→ Exercise 1
Quote the CloudKit scheduling discussion word for word, everything from "That said, you" down to "1000 times less.".
→ Exercise 2
Write what comes next in the forum discussion about triggering CloudKit notifications at a set time, picking up after its last sentence.

→ Passage to read
• • • • • • •
The problem is scheduling. CloudKit sits passively so nothing will cause it to wake up at, for example, 3:25pm next Tuesday, and send out a remote notification. You could create your own server and use that to trigger a remote notifcation.


That said, you could use a CKQuerySubscription with a query that was satisfied by any file that was modifed at a time after, for example, 3:25pm next Tuesday. And then you could run a background app that modifed a dummy file every minute. That would trigger a remote notification associated with the subscription.

That doesn't sound like something Apple would like.

Hitting CloudKit with one new modified file every minute is not something that Apple would find problematic. I believe they have a 'delay response' trigger when the combined use by all of your deployed apps hits CloudKit more than 20 times in one second. This is 1000 times less.

It won't serve my needs. I am looking for a way to sound an alarm, as in alarm clock, at the exact time. That's what the notification is for.

"exact time" is undefined. To within a milisecond, second or minute?

This approach should work to within a minute.

Within a second.

You could explore an earlier trigger followed by precise timing code in the newly awoken app. You would need to do that since remote notifications are not precise to more than a few seconds.
• • • • • • •
→ Recorded information
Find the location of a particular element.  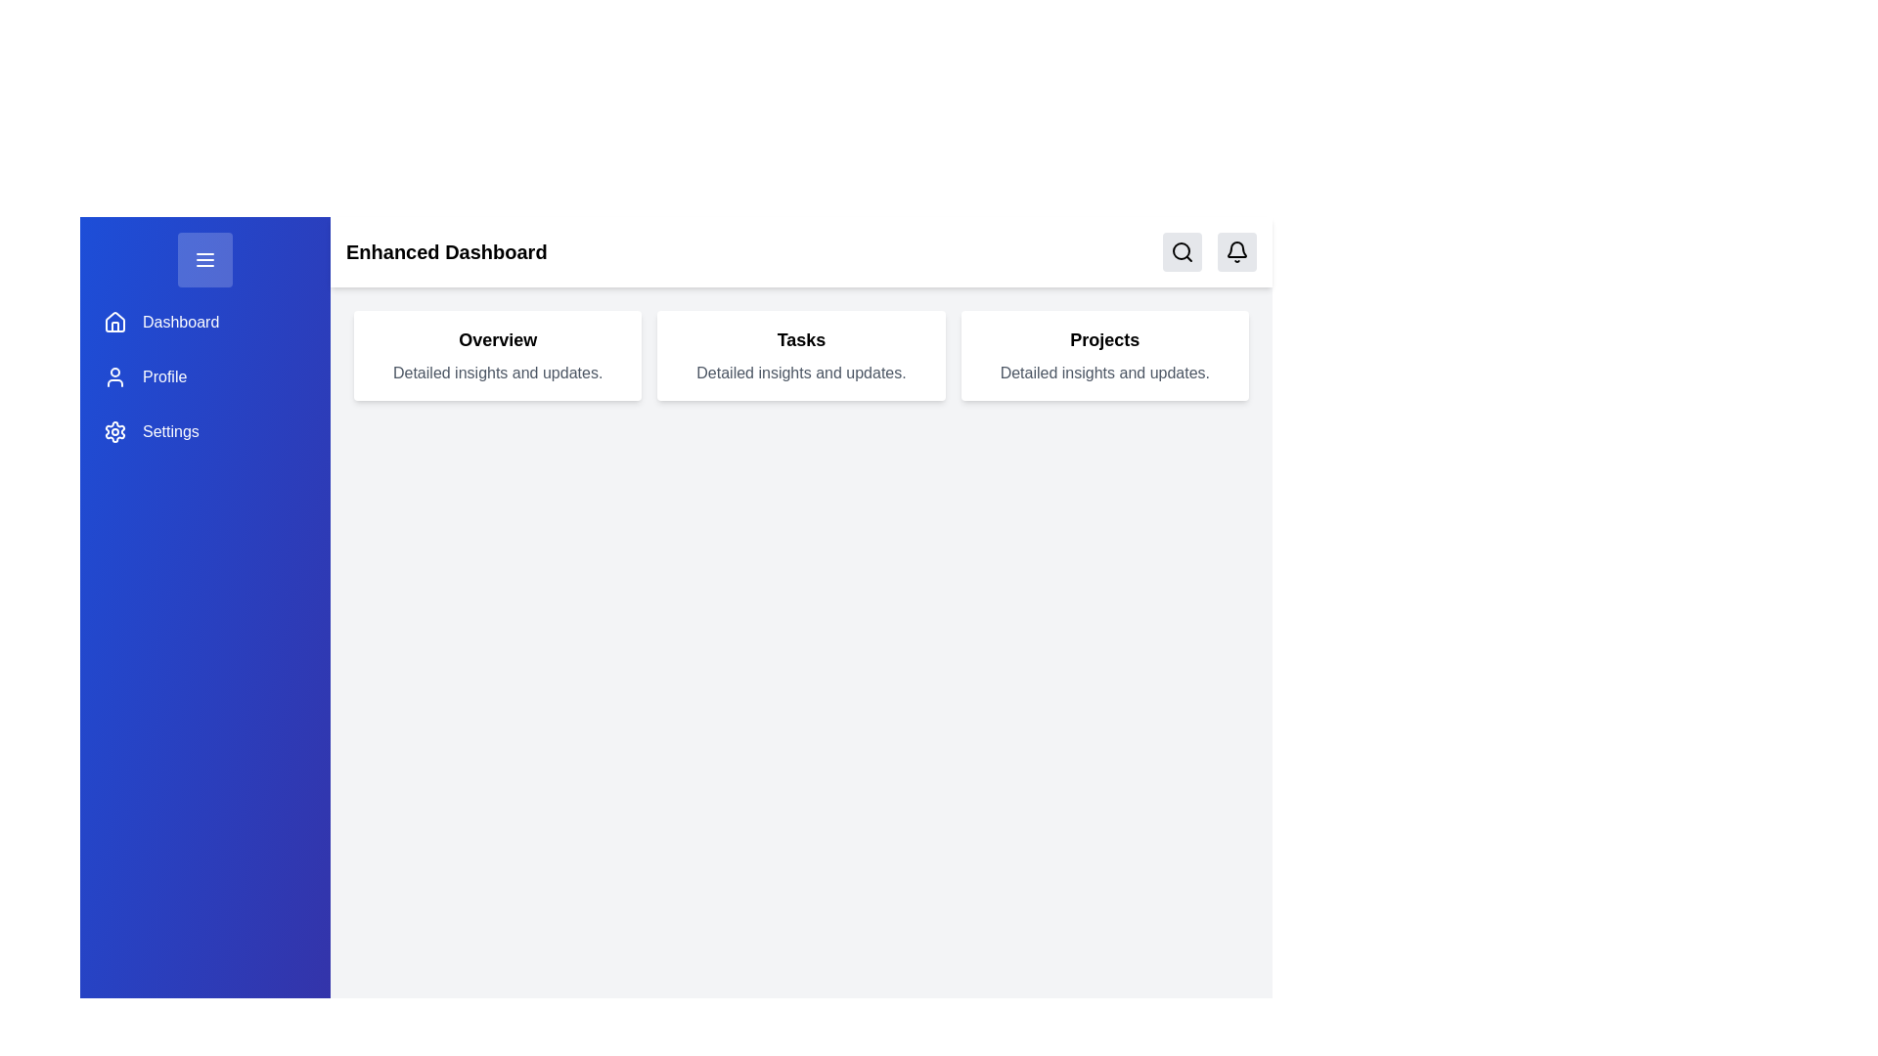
• • • • • • •
→ Task response 1
That said, you could use a CKQuerySubscription with a query that was satisfied by any file that was modifed at a time after, for example, 3:25pm next Tuesday. And then you could run a background app that modifed a dummy file every minute. That would trigger a remote notification associated with the subscription.

That doesn't sound like something Apple would like.

Hitting CloudKit with one new modified file every minute is not something that Apple would find problematic. I believe they have a 'delay response' trigger when the combined use by all of your deployed apps hits CloudKit more than 20 times in one second. This is 1000 times less.

→ Task response 2
To trigger at 3:02:00 trigger at 3:01:00 based on the every-minute wake up and then set a 60 second timer within the app. That presumes an app can stay awake in the background for 60 seconds. If an app cannot stay awake for 60 seconds, then working backwards: if an app can stay awake in the background for X seconds you would need to send out a possible remote notification every (X-5) seconds, cause an app on a particular device to sense the trigger that occurs anytime after (desired alarm time -X), cause that remote trigger to set a delay for (desired alarm time - now), and when that delay ended sound the alarm.

I have found from documentation that an app stays awake 3 minutes after it goes into the background, but I thought with remote notifications that the app doesn't have to be awake for the app to receive the notification. Am I wrong about this?

The app does not have to be 'awake' for the app to receive a remote notification and become awakened. If your 3 minutes is correct then you only need to ping CloudKit every 2.5 minutes. Set the CKSubscription to fire whenever a record is modified and the time of modification (e.g. 3:01 pm) is after 2.5 minutes before the next alarm (e.g. 3:03 pm - therefore schedule for anytime after 3:00:30 pm). Upon receiving a remote notifcation (at 3:01) check the precise alarm time and set the alarm.